→ Exercise aim:
Restate the listing exactly.

--- Supplied data Enclosed Below ---

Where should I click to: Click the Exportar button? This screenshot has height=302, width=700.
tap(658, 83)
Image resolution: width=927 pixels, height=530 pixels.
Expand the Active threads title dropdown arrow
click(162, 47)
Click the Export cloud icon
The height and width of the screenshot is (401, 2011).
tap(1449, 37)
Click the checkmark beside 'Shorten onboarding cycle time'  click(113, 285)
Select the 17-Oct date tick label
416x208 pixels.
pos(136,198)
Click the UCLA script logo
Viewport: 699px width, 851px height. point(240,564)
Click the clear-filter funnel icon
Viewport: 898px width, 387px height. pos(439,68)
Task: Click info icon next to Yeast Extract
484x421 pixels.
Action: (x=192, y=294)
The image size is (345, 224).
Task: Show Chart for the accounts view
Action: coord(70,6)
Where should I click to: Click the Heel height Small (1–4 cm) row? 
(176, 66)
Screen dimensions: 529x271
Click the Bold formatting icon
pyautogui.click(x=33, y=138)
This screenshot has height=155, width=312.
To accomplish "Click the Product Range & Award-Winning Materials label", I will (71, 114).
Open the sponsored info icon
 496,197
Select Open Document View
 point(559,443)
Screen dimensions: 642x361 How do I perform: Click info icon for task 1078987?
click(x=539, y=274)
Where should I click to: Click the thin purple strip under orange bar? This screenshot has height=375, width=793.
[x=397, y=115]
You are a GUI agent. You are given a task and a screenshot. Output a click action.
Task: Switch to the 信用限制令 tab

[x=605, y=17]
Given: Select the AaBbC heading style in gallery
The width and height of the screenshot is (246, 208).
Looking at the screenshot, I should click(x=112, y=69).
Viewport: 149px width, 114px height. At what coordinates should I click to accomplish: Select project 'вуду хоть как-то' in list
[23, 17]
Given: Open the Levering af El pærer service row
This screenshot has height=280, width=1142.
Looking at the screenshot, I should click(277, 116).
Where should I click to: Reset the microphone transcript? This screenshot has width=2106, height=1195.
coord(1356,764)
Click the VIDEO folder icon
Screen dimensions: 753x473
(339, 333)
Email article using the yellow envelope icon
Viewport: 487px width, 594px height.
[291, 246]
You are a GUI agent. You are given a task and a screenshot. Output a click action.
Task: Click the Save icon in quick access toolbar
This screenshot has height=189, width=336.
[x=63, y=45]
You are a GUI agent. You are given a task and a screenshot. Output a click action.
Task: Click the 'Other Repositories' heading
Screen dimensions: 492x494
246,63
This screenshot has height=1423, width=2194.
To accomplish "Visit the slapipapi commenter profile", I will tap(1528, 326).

--- End of Enclosed Supplied data ---

→ Solution to this task:
Where should I click to: Click the Exportar button? This screenshot has height=302, width=700.
tap(658, 83)
Image resolution: width=927 pixels, height=530 pixels.
Expand the Active threads title dropdown arrow
click(162, 47)
Click the Export cloud icon
The height and width of the screenshot is (401, 2011).
tap(1449, 37)
Click the checkmark beside 'Shorten onboarding cycle time'  click(113, 285)
Select the 17-Oct date tick label
416x208 pixels.
pos(136,198)
Click the UCLA script logo
Viewport: 699px width, 851px height. point(240,564)
Click the clear-filter funnel icon
Viewport: 898px width, 387px height. pos(439,68)
Task: Click info icon next to Yeast Extract
484x421 pixels.
Action: (x=192, y=294)
The image size is (345, 224).
Task: Show Chart for the accounts view
Action: coord(70,6)
Where should I click to: Click the Heel height Small (1–4 cm) row? 
(176, 66)
Screen dimensions: 529x271
Click the Bold formatting icon
pyautogui.click(x=33, y=138)
This screenshot has height=155, width=312.
To accomplish "Click the Product Range & Award-Winning Materials label", I will (71, 114).
Open the sponsored info icon
 496,197
Select Open Document View
 point(559,443)
Screen dimensions: 642x361 How do I perform: Click info icon for task 1078987?
click(x=539, y=274)
Where should I click to: Click the thin purple strip under orange bar? This screenshot has height=375, width=793.
[x=397, y=115]
You are a GUI agent. You are given a task and a screenshot. Output a click action.
Task: Switch to the 信用限制令 tab

[x=605, y=17]
Given: Select the AaBbC heading style in gallery
The width and height of the screenshot is (246, 208).
Looking at the screenshot, I should click(x=112, y=69).
Viewport: 149px width, 114px height. At what coordinates should I click to accomplish: Select project 'вуду хоть как-то' in list
[23, 17]
Given: Open the Levering af El pærer service row
This screenshot has height=280, width=1142.
Looking at the screenshot, I should click(277, 116).
Where should I click to: Reset the microphone transcript? This screenshot has width=2106, height=1195.
coord(1356,764)
Click the VIDEO folder icon
Screen dimensions: 753x473
(339, 333)
Email article using the yellow envelope icon
Viewport: 487px width, 594px height.
[291, 246]
You are a GUI agent. You are given a task and a screenshot. Output a click action.
Task: Click the Save icon in quick access toolbar
This screenshot has height=189, width=336.
[x=63, y=45]
You are a GUI agent. You are given a task and a screenshot. Output a click action.
Task: Click the 'Other Repositories' heading
Screen dimensions: 492x494
246,63
This screenshot has height=1423, width=2194.
To accomplish "Visit the slapipapi commenter profile", I will tap(1528, 326).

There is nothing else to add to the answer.